Seminar 1

Before the Seminar one, please download R and RStudio. Also you need to create a student account of Wharton Research and Data Services (WRDS) (https://wrds-www.wharton.upenn.edu/pages/). As it can take a few days, please do that early.

The plan for this week:

1. Familiarize ourselves with R and RStudio
2. Learn some basic commands
3. Download, import and manipulate financial data from WRDS
4. Create a simple plot

R and RStudio¶

What is R?¶

R is a language and environment for statistical computing and graphics. It is a very powerful tool that will allow us to analyze financial data and implement models to assess and quantify risk. We will use it throughout the course for performing analyses and creating plots. No prior programming experience is required. We will go through some basics of the languages that should be enough to let you start working with financial datasets.

Downloading R¶

You can download R for free from https://www.r-project.org, by following these steps:

Click Download CRAN in the left bar
Choose a download site
Choose your operating system
Click on the latest release and the download should start

The software is open source, meaning that is supported by a community of developers. This is one of the main advantages of R, since it is constantly updated and offers a wide range of packages. A package is a bundle of code, data and documentation that can be easily downloaded and used in your own projects. We will use some packages for financial data.

RStudio¶

RStudio is an "Integrated Developer Environment" (IDE), which just means it is an application where you can write your code, execute it, visualize plots, and see the objects you have created. You can download it here: https://rstudio.com. Once you open RStudio, you will see a screen like this:

Editor: Where we write our code. Here we can create or open .R files that contain code to be executed.
Console: The output of the code executed will be shown here.
Information: Here we will see the packages we have installed, plots once we create them, and details and documentation.

Difference between R and RStudio¶

R and RStudio are two different things, but they work together. R is the programming language, and RStudio is the tool that helps you create programs using R. R can work without RStudio but not the other way around. RStudio can be thought of an interpreter to execute commands, create R scripts, manage R variables, reuse commands from history, visual debugging etc.
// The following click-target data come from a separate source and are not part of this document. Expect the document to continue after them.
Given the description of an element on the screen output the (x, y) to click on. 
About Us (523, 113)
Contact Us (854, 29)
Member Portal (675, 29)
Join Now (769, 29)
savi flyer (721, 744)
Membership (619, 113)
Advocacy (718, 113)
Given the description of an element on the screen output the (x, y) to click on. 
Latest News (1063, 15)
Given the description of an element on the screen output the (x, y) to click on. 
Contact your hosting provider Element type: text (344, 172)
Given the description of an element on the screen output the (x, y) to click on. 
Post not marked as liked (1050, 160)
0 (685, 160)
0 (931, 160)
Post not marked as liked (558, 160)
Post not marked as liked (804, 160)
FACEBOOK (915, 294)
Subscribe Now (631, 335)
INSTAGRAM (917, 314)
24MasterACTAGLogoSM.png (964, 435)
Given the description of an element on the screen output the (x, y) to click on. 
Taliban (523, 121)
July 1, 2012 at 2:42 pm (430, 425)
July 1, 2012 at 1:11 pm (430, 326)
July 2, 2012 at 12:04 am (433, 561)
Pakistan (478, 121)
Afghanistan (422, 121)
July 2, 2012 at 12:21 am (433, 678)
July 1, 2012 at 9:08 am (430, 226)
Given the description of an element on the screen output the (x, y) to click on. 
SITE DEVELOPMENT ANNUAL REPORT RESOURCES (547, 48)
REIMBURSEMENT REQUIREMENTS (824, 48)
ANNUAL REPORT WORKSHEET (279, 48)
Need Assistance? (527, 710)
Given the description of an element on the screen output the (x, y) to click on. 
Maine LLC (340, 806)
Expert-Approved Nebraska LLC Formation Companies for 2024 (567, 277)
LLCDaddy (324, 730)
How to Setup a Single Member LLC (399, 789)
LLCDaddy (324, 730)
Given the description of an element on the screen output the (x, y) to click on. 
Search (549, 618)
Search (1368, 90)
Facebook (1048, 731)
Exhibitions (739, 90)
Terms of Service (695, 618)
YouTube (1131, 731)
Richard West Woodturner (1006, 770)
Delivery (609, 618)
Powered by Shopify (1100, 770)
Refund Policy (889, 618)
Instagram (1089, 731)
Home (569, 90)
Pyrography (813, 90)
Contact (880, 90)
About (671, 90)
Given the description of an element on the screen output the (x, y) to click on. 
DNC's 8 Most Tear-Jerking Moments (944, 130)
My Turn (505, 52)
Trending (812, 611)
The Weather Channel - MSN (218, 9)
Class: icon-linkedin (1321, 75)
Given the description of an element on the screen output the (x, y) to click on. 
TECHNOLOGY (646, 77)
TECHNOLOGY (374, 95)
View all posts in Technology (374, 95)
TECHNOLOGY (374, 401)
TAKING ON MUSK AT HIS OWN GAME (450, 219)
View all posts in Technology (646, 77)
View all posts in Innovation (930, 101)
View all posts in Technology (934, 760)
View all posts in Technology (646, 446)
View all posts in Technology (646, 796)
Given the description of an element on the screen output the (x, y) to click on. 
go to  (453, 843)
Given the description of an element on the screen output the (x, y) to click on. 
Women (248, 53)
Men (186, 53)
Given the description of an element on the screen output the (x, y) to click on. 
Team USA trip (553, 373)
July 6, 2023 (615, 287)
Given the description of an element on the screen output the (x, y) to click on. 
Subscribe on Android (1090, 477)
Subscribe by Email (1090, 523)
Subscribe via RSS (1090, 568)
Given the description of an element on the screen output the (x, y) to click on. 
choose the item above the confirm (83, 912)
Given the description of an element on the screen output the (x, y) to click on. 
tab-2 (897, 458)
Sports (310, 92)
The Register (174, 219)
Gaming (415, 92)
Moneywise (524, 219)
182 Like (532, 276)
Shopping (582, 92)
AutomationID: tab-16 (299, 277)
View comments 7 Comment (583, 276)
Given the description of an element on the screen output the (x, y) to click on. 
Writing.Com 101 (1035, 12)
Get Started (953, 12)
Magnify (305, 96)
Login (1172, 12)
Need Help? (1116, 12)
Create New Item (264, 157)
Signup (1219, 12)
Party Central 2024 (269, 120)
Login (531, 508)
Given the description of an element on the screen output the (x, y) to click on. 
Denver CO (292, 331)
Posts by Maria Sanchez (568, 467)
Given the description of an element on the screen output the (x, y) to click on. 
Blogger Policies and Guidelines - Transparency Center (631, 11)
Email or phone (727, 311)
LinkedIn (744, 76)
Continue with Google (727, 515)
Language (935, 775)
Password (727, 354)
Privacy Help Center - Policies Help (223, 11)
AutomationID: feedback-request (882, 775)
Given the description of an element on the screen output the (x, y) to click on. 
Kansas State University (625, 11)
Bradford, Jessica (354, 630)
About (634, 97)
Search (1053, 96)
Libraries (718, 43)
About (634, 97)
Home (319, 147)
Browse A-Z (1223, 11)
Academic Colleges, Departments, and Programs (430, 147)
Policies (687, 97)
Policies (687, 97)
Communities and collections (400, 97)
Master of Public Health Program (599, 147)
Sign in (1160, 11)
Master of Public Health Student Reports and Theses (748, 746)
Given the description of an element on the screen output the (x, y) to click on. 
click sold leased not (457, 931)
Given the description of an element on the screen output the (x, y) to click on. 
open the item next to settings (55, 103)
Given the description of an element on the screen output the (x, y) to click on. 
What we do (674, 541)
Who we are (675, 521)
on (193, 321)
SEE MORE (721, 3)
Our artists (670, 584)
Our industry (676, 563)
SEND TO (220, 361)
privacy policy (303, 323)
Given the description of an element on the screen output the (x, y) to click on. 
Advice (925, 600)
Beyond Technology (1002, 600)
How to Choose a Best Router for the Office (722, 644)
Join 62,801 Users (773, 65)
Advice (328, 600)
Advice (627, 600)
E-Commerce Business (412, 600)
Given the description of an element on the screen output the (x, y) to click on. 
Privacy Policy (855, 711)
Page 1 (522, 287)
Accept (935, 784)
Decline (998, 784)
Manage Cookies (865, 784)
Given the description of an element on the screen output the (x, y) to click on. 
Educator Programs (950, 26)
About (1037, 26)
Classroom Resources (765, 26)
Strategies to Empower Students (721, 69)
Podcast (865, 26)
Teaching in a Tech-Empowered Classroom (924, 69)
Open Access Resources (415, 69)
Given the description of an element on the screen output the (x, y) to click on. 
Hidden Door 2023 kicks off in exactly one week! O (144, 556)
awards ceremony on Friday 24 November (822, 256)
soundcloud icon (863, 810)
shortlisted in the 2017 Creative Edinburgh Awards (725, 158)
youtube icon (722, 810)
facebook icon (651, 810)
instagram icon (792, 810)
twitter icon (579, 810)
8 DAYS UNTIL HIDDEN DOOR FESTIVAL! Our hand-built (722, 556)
Basically it lets you code in R easily.

Setting up the Working Directory and creating your first file¶

To start working in RStudio, we need to first set our Working Directory. For our purposes, this should be the folder where we are going to store our data to easily access it. You can set up the Working Directory by going on Session -> Set Working Directory -> Choose Directory..., or you can also type in the console setwd("~/PATH") with the path of the Directory.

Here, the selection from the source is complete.